Com a chegada do calor e o início das férias os cuidados com a pele
devem ser redobrados, afinal de contas a incidência dos raios
ultravioletas está cada vez mais maior. O calendário médico criou a
campanha “Dezembro Laranja” para conscientizar e prevenir o câncer de
pele, doença que responde por 33% de todos os casos da doença no país.
Segundo o INCA – Instituto Nacional do Câncer, são cerca de 185 mil
novos casos todos os anos.
O tipo mais comum é o não melanoma. A
doença, com altos índices e baixa letalidade, é desencadeada a partir do
crescimento anormal e descontrolado das células que compõem a pele.
Tais células se dispõem formando camadas e, de acordo com as que forem
afetadas, são definidos os tipos de câncer. Os mais comuns são os
basocelulares e os espinocelulares, responsáveis por 177 mil casos da
doença anualmente. Mais raro e letal que os carcinomas, o melanoma é o
mais agressivo, com cerca de 8,4 mil casos anualmente.
Dr. Eder
Babygton Alves, radioterapeuta, membro do corpo clínico do Instituto
Radion (especializado em radioterapia para o tratamento de câncer de
pele) acrescenta como fatores de risco para o câncer de pele pessoas do
fototipo I e II, com pele clara, sardas, cabelos claros ou ruivos e
olhos claros. “Pessoas que não se bronzeiam facilmente, que ficam em
excesso no sol ou que têm história prévia de câncer de pele ou casos na
família precisam ficar muito atentas”, finaliza.
Segundo o especialista, o diagnóstico precoce é fundamental para a boa evolução clínica do paciente.
“Tão
logo perceba manchas diferentes pelo corpo, o paciente não deve hesitar
e precisa procurar por um especialista. Os tumores de pele são
identificados com exames clínicos e confirmados por biópsia”,
acrescenta.
Sintomas - O câncer de pele pode ser confundido
com pintas, eczemas ou outras lesões benignas. Por isso é fundamental
que o paciente conheça bem a sua pele, principalmente quais regiões do
seu corpo apresentam pintas.
- lesão na pele elevada e
brilhante, translúcida, avermelhada, castanha, rósea ou multicolorida,
com crosta central e que sangra facilmente;
- pinta preta ou castanha que muda de cor, textura, irregular nas bordas e cresce de tamanho;
- mancha ou ferida que não cicatriza, continua a crescer, provoca coceira, crostas, erosões ou sangramento.
Vale
lembrar que melanomas metastáticos (quando o câncer de pele se espalha
para outras partes do corpo), podem apresentar diferentes sintomas a
depender da área afetada. Entre alguns dos sintomas que podem acontecer:
nódulos na pele, inchaço nos gânglios linfáticos, falta de ar ou tosse,
dores abominais e de cabeça.
Medidas de proteção:
- Usar chapéus e bonés, camisetas (de preferência com fotoproteção), óculos escuros e filtro solar.
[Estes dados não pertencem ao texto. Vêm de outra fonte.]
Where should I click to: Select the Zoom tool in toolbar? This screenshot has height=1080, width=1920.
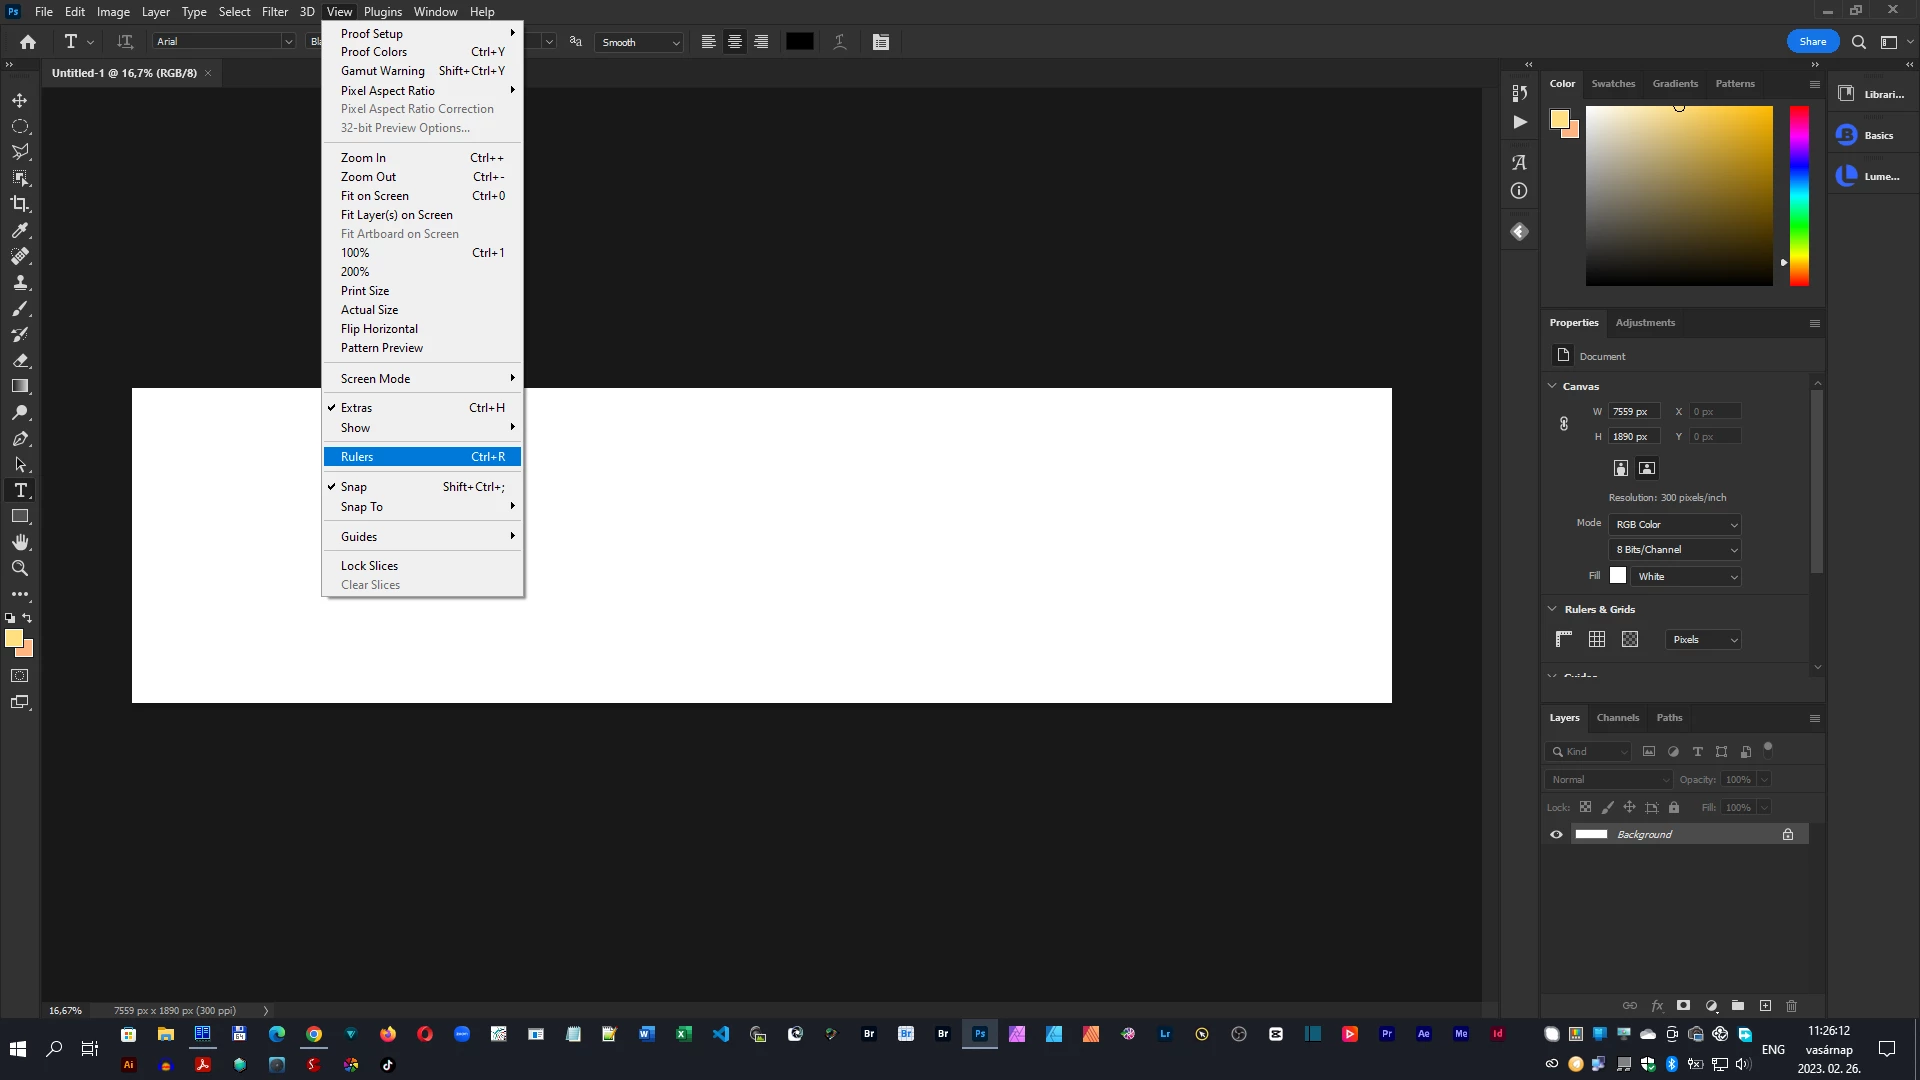[x=20, y=568]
- Evitar o sol entre 10 e 16 horas (horário de verão).
- Na beira da praia ou na piscina, usar barracas com proteção aos efeitos ultravioletas.
-
O filtro solar deve ser usado diariamente. Aposte naqueles que
protejam contra radiação UVA e UVB, com fator mínimo de proteção solar
(FPS) 30. O produto deve ser reaplicado a cada duas horas ou menos.
- Conhecer a pele e ficar atento a qualquer mudança!
- Consultas anuais com dermatologistas para rastreios completos.